§ **Work to complete**: Give a verbatim quotation of every record.

[Dataset]

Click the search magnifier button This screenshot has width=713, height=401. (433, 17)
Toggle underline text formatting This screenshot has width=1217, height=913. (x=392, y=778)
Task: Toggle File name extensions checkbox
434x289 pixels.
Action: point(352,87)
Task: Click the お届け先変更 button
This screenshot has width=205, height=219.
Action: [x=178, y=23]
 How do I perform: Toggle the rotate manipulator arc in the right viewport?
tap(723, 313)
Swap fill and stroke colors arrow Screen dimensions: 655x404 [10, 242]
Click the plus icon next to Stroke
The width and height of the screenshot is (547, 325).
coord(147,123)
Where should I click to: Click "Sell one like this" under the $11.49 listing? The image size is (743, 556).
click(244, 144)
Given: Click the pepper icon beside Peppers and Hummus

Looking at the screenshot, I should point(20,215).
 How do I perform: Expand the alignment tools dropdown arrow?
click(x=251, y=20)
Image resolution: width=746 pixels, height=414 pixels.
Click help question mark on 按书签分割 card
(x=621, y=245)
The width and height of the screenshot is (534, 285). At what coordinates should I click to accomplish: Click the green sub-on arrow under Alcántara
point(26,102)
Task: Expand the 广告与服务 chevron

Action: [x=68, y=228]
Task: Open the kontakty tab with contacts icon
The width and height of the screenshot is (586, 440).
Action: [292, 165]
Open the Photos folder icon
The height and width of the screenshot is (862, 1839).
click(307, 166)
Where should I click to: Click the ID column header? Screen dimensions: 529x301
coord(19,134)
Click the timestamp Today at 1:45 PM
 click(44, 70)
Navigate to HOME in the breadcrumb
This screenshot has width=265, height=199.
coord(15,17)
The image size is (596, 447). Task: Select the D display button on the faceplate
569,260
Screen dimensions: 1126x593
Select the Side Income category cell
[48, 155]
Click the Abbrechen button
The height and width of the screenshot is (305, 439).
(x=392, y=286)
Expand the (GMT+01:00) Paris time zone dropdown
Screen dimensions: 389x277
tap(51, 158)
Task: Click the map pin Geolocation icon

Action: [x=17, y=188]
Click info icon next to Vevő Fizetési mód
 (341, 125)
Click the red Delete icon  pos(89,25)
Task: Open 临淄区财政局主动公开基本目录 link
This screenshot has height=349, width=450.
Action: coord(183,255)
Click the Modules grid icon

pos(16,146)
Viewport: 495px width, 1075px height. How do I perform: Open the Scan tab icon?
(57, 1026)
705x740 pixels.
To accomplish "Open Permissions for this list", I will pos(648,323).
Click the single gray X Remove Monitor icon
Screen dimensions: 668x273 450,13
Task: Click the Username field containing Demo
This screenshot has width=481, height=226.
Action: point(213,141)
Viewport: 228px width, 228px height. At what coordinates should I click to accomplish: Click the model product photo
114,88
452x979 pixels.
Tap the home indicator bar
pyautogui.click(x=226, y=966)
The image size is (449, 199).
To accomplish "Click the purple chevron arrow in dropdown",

[/Dataset]

§ **Problem solution**:
Click the search magnifier button This screenshot has width=713, height=401. (433, 17)
Toggle underline text formatting This screenshot has width=1217, height=913. (x=392, y=778)
Task: Toggle File name extensions checkbox
434x289 pixels.
Action: point(352,87)
Task: Click the お届け先変更 button
This screenshot has width=205, height=219.
Action: [x=178, y=23]
 How do I perform: Toggle the rotate manipulator arc in the right viewport?
tap(723, 313)
Swap fill and stroke colors arrow Screen dimensions: 655x404 [10, 242]
Click the plus icon next to Stroke
The width and height of the screenshot is (547, 325).
coord(147,123)
Where should I click to: Click "Sell one like this" under the $11.49 listing? The image size is (743, 556).
click(244, 144)
Given: Click the pepper icon beside Peppers and Hummus

Looking at the screenshot, I should point(20,215).
 How do I perform: Expand the alignment tools dropdown arrow?
click(x=251, y=20)
Image resolution: width=746 pixels, height=414 pixels.
Click help question mark on 按书签分割 card
(x=621, y=245)
The width and height of the screenshot is (534, 285). At what coordinates should I click to accomplish: Click the green sub-on arrow under Alcántara
point(26,102)
Task: Expand the 广告与服务 chevron

Action: [x=68, y=228]
Task: Open the kontakty tab with contacts icon
The width and height of the screenshot is (586, 440).
Action: [292, 165]
Open the Photos folder icon
The height and width of the screenshot is (862, 1839).
click(307, 166)
Where should I click to: Click the ID column header? Screen dimensions: 529x301
coord(19,134)
Click the timestamp Today at 1:45 PM
 click(44, 70)
Navigate to HOME in the breadcrumb
This screenshot has width=265, height=199.
coord(15,17)
The image size is (596, 447). Task: Select the D display button on the faceplate
569,260
Screen dimensions: 1126x593
Select the Side Income category cell
[48, 155]
Click the Abbrechen button
The height and width of the screenshot is (305, 439).
(x=392, y=286)
Expand the (GMT+01:00) Paris time zone dropdown
Screen dimensions: 389x277
tap(51, 158)
Task: Click the map pin Geolocation icon

Action: [x=17, y=188]
Click info icon next to Vevő Fizetési mód
 (341, 125)
Click the red Delete icon  pos(89,25)
Task: Open 临淄区财政局主动公开基本目录 link
This screenshot has height=349, width=450.
Action: coord(183,255)
Click the Modules grid icon

pos(16,146)
Viewport: 495px width, 1075px height. How do I perform: Open the Scan tab icon?
(57, 1026)
705x740 pixels.
To accomplish "Open Permissions for this list", I will pos(648,323).
Click the single gray X Remove Monitor icon
Screen dimensions: 668x273 450,13
Task: Click the Username field containing Demo
This screenshot has width=481, height=226.
Action: point(213,141)
Viewport: 228px width, 228px height. At what coordinates should I click to accomplish: Click the model product photo
114,88
452x979 pixels.
Tap the home indicator bar
pyautogui.click(x=226, y=966)
The image size is (449, 199).
To accomplish "Click the purple chevron arrow in dropdown",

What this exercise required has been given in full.